Tuesday, March 1, 2011


We are in the final sprint before our state's blessed event, and on Friday, I was calm, secure, relaxed (or kind of anyway) thinking that the fourth graders were as ready as they were going to be. I decide that we will do one last prompt, a persuasive letter to convince people that students at our school should/should not wear uniforms. The format is similar to one we have used five or eight or ten times this year-- pick a side, choose two or three reasons and support them with a solid argument.

Mondays are often rough at our school and today is no exception. The kids have been noisy and restless and argumentative. It's hard to get everyone settled for quiet writing, even after read aloud, which is usually their favorite time of day. I crouch next to J., generally a fairly proficient writer. Today J has written a decent introduction, but has then gone on to make a list:

Reason #1: Kids like wearing their own clothes.
Reason #2: Uniforms would cost too much money
Reason #3: Uniforms would be ichy (itchy)
She is up to reason #5 when I arrive for the conference. There is no supporting evidence or details for any of her reasons.

Most of the time, I am pretty good at conferring with young writers. I know that kids generally have a reason for what they do, and I try to explore and honor their intentions. When a kid seems off track, I generally say something to the effect of "Tell me about your piece…" Today, however, is not one of those times.

"What are you doing?" I say, in a tone that is probably more than a little accusatory. "This is a just a list of reasons." (Please note that several months ago, lists were pretty much what they wrote in persuasive pieces and we have worked long and hard to get past that place, especially with writers like J).

J looks up from her writing with more than a little disgust. "You said seven reasons," she says disdainfully. "I can't write that many arguments in one day."
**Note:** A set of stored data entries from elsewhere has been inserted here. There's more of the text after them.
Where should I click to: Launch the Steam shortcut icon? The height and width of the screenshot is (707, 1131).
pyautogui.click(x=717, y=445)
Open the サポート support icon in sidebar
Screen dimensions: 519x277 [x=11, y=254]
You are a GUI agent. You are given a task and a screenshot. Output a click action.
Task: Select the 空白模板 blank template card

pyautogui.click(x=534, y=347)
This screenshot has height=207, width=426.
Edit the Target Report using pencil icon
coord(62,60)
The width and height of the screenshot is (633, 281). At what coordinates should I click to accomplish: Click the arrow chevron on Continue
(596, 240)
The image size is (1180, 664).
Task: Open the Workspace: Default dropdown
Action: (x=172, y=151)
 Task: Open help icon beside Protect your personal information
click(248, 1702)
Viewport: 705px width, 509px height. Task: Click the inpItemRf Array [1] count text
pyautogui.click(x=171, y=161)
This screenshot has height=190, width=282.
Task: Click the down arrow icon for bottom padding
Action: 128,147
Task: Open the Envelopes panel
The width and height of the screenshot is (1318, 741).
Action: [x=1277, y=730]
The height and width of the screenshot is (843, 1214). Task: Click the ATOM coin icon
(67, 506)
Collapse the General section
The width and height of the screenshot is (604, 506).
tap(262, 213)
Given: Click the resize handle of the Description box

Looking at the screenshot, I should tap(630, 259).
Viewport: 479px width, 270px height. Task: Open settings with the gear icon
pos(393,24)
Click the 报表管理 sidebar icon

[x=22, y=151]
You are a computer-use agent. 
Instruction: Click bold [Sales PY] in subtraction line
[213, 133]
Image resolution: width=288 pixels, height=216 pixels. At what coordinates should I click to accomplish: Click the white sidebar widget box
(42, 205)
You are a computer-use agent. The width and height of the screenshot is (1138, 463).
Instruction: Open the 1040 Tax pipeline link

"I said to think of several reasons. Several is two or three."

"No, it's seven, several is seven," insists J.

"I'm sure it's not sweetie. Several means two or three. Do you want us to look it up?"

"No. Do I have to start over?"

"You don't have to start over. But you do have to pick two of these reasons, pick your two favorites, and develop them into paragraphs."

J looks at me with more than a little disgust. As I walk away from this less than successful conference, I hear her say to D, who sits next to her, "I am sure several means seven. She just doesn't know."

At some level, I think J might be right. There are days, lots of them, when I just don't know…


Michelle said...

So true! This is easily a conference I would have experienced! Shake your head. Smile. Laugh. And realize that sometimes we take so much for granted! But our little ones remind us when we need to take two, or three, steps back.
Thanks for sharing!

Ruth Ayres said...

Thanks for sharing this. I wish we were sitting together, sharing a cup of tea, and shaking our heads. I'm sure laughter would make it feel better. I have these days too . . . more than I care to admit. Looking forward to slicing with you this month.

Deb Day said...

This gave me such a chuckle at the end--"She just doesn't know."" I am sure many of my students have said (or at least felt) the very same thing!


elsie said...

Trust your teaching and your students when you are taking the test.
Did J know you thought she had a decent introduction? A praise point always softens the critique.
I remember as a student I didn't get the concept of several either. A couple is two, so why is there no definitive number for several?